[Saved data entries]
= = = =

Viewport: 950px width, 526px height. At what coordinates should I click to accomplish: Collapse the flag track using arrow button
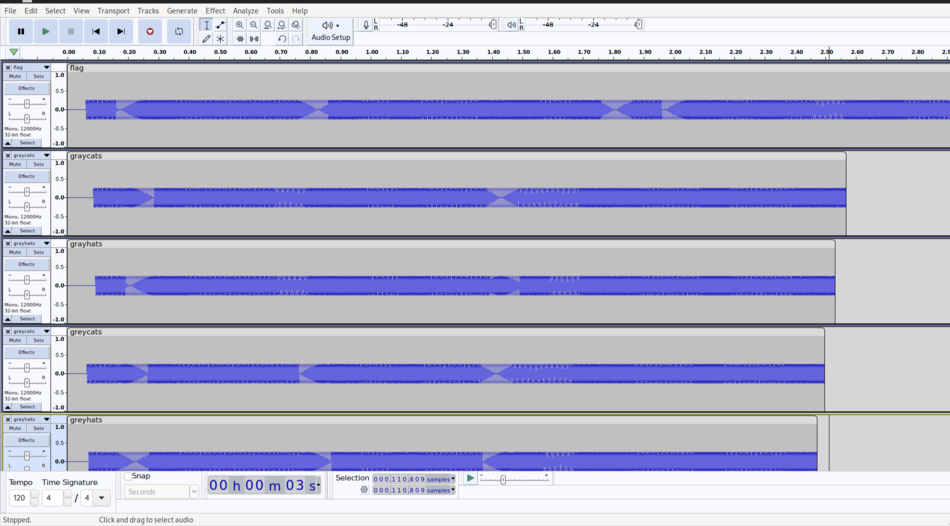(8, 143)
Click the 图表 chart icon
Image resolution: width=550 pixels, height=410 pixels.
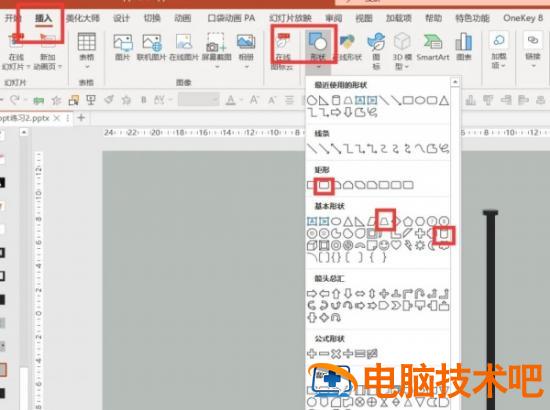coord(464,47)
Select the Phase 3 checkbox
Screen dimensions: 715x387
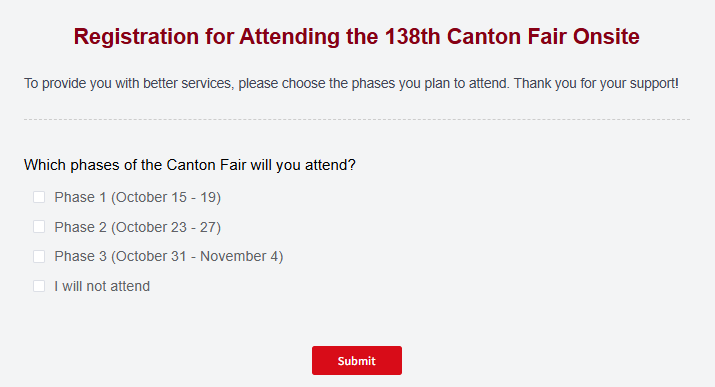point(39,256)
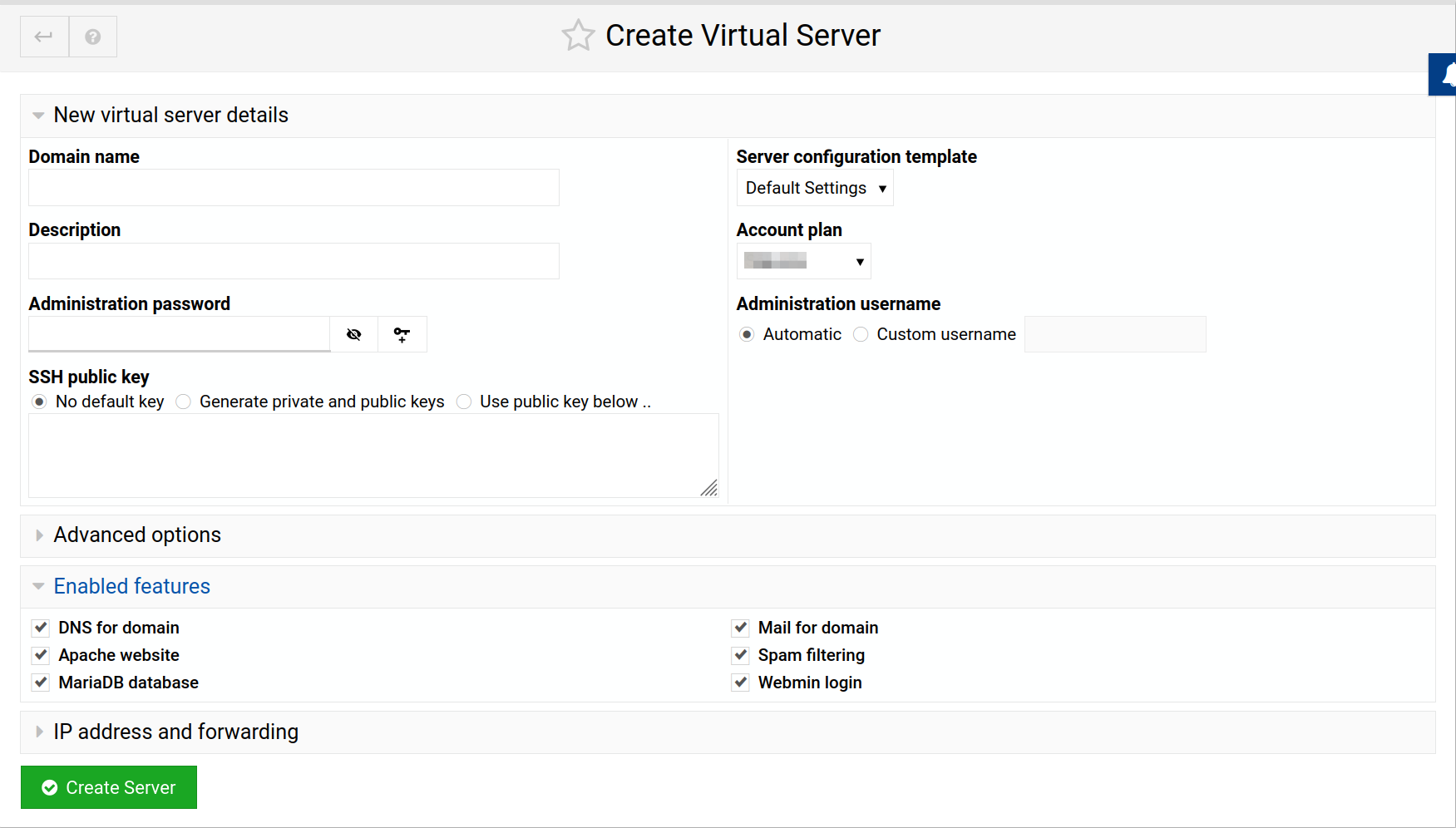
Task: Click the Create Server button
Action: click(x=109, y=787)
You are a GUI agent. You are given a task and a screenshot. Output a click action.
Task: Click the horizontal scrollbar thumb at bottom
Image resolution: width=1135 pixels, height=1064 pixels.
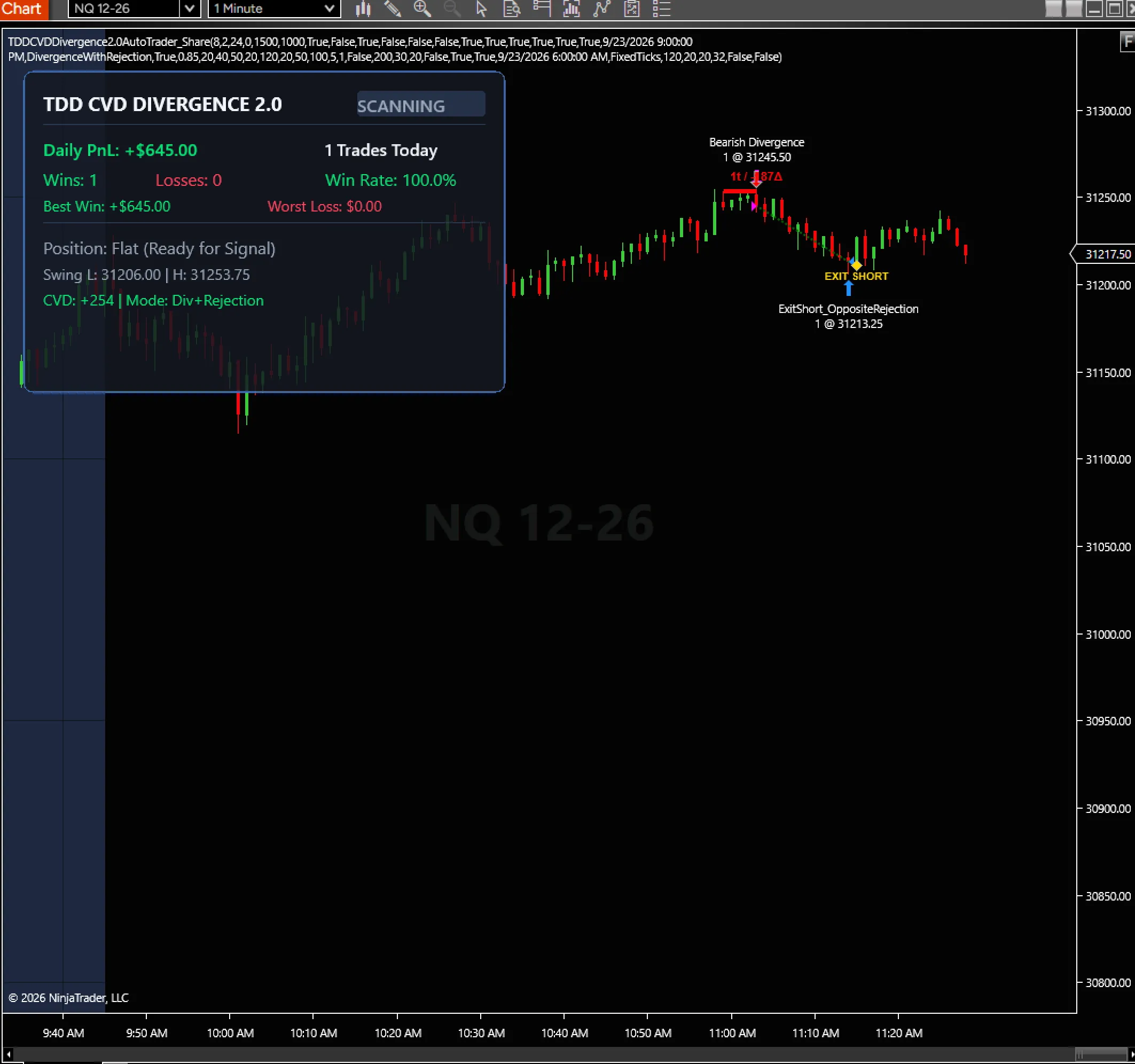pos(1100,1054)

= = = =

* **WHAT YOU HAVE TO DO**
Do not include pictures. Copy only the lines running from the line with "Task: Click the horizontal" through the last line of the records, exactly as they appear.

* **SOLUTION TO THIS EXERCISE**
Task: Click the horizontal scrollbar thumb at bottom
Image resolution: width=1135 pixels, height=1064 pixels.
pos(1100,1054)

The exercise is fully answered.